> **THE TASK**
Please rewrite the records between the lines holding "站点地图 (1047, 2228)" and "户外基地 (868, 31)", inclusive, keeping each line's text unchanged and shifting every coordinate in the answers by adding 147 to it.

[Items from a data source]

- - - -

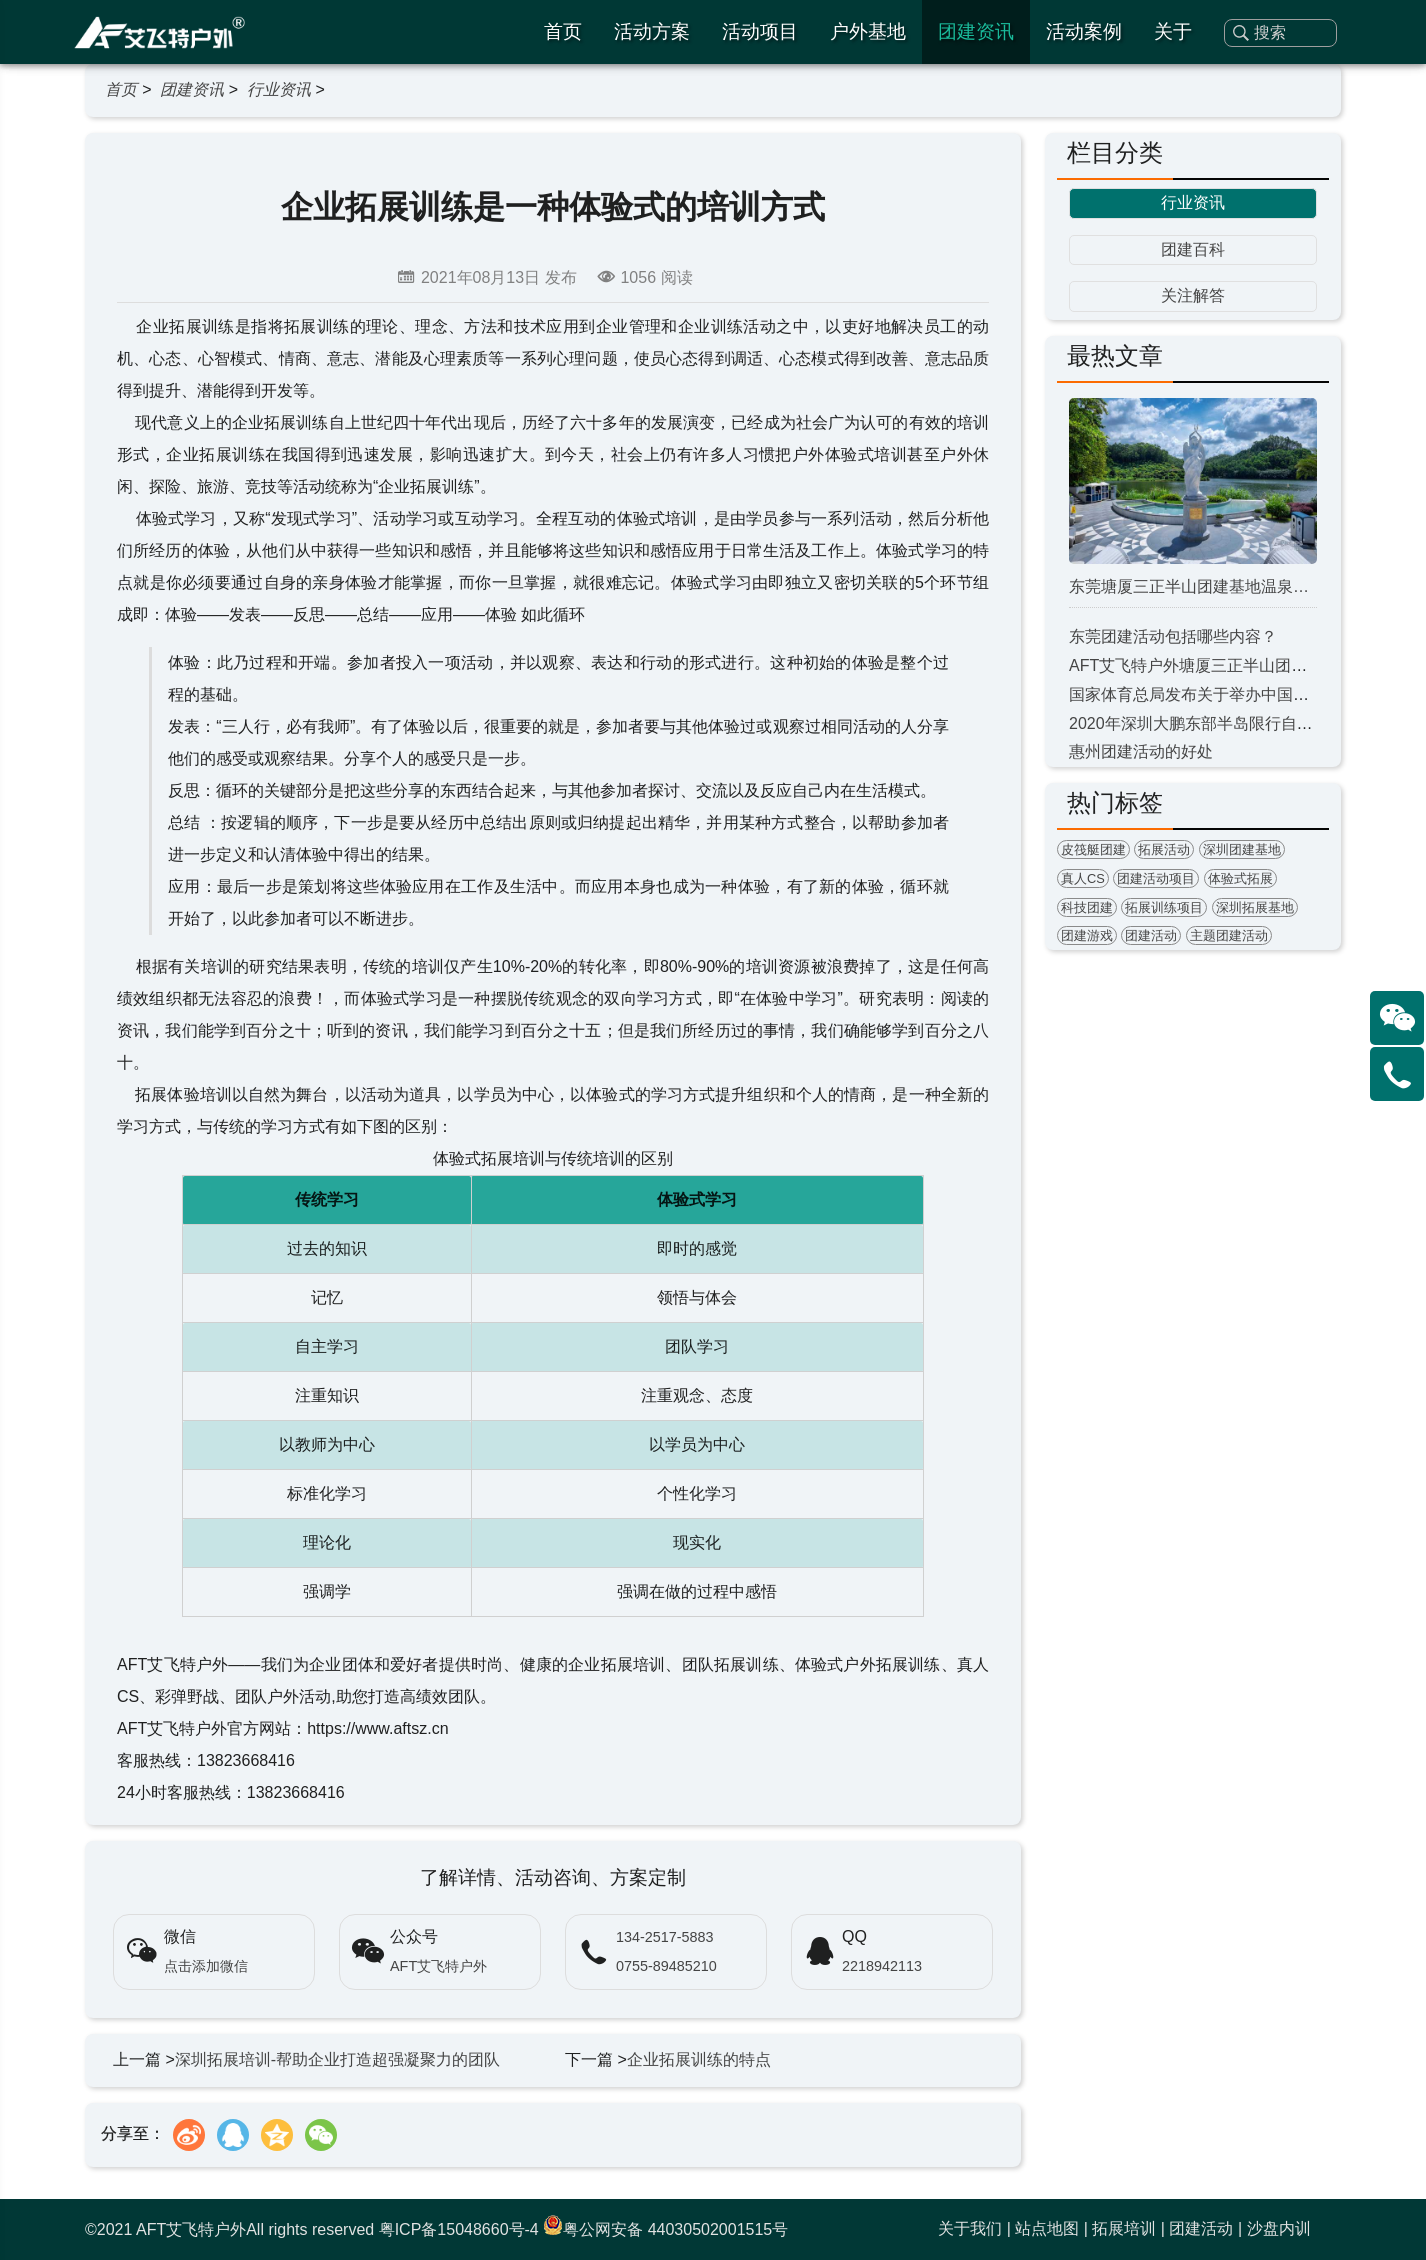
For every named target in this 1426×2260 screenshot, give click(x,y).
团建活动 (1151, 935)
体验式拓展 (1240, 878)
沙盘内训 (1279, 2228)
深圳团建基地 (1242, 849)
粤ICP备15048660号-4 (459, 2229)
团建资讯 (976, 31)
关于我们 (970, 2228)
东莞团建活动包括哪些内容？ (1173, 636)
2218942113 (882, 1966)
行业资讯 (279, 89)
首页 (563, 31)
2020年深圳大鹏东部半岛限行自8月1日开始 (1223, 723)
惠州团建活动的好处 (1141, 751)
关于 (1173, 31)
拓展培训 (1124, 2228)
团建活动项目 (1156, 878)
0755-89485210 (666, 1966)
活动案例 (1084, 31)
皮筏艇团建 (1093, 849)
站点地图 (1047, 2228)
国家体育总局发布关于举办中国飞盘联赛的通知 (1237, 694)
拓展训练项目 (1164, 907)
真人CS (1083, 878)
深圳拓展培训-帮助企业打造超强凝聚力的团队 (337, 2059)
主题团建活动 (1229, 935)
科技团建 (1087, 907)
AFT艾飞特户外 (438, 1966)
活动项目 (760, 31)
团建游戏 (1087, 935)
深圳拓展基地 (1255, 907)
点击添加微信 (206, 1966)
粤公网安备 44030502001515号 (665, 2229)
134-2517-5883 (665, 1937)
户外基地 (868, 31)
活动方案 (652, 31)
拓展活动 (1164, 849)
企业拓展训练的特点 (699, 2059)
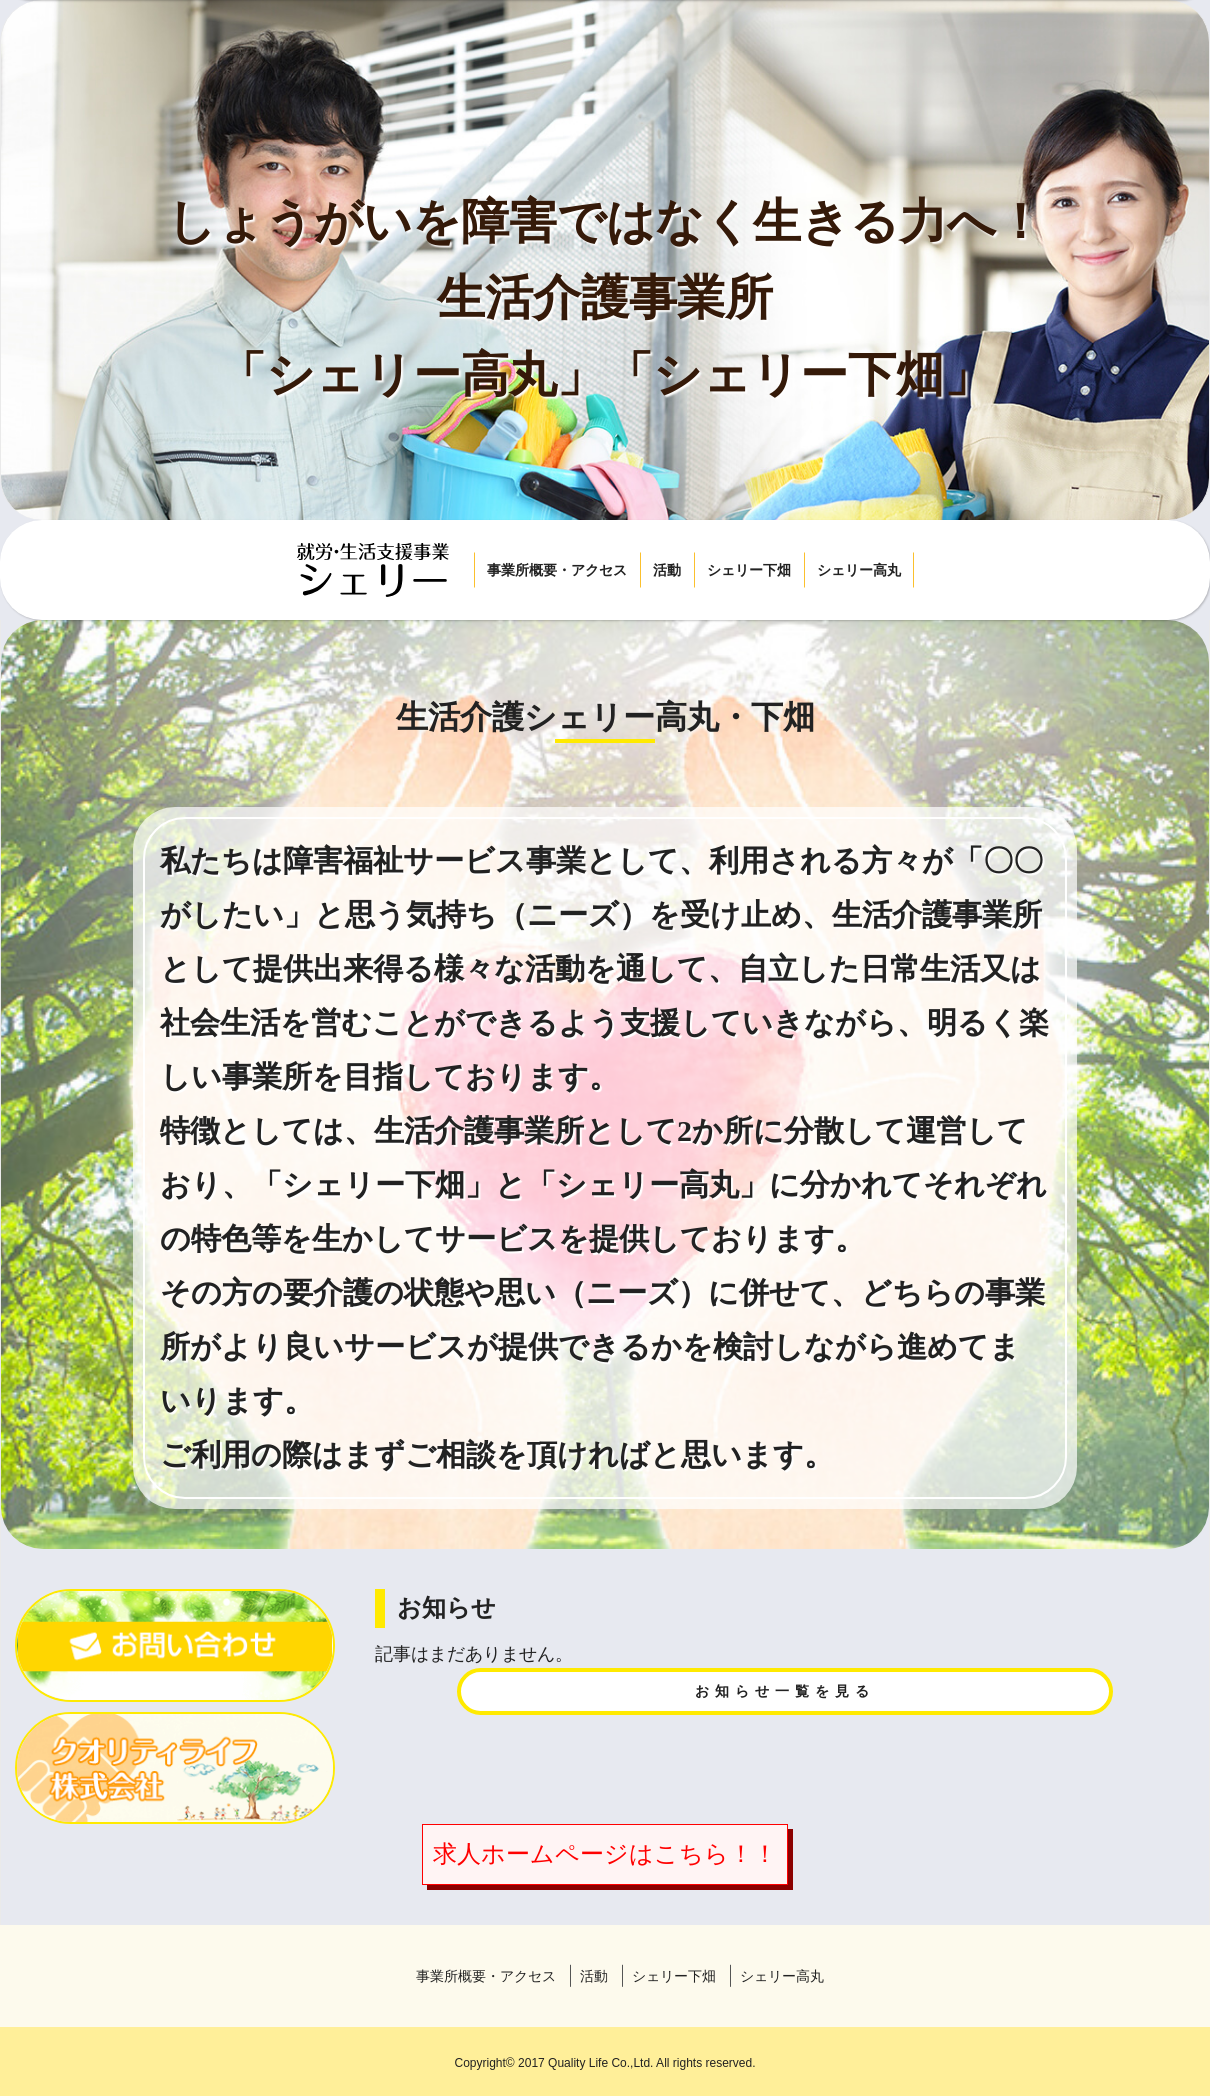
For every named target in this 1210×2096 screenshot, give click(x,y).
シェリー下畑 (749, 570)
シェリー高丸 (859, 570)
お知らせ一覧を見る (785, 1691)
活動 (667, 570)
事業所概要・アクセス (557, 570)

- - - -

> **THE REPLY**
站点地图 (1194, 2375)
国家体育总局发布关于举办中国飞盘联赛的通知 (1384, 841)
拓展训练项目 (1311, 1054)
真人CS (1230, 1025)
深圳拓展培训-帮助企业打造超强凝聚力的团队 (484, 2206)
主题团建活动 (1376, 1082)
科技团建 (1234, 1054)
AFT艾飞特户外 (585, 2113)
活动项目 (907, 178)
团建游戏 (1234, 1082)
深圳拓展基地 (1402, 1054)
点击添加微信 (353, 2113)
粤公网安备 44030502001515号 (812, 2376)
134-2517-5883 (812, 2084)
户外基地 (1015, 178)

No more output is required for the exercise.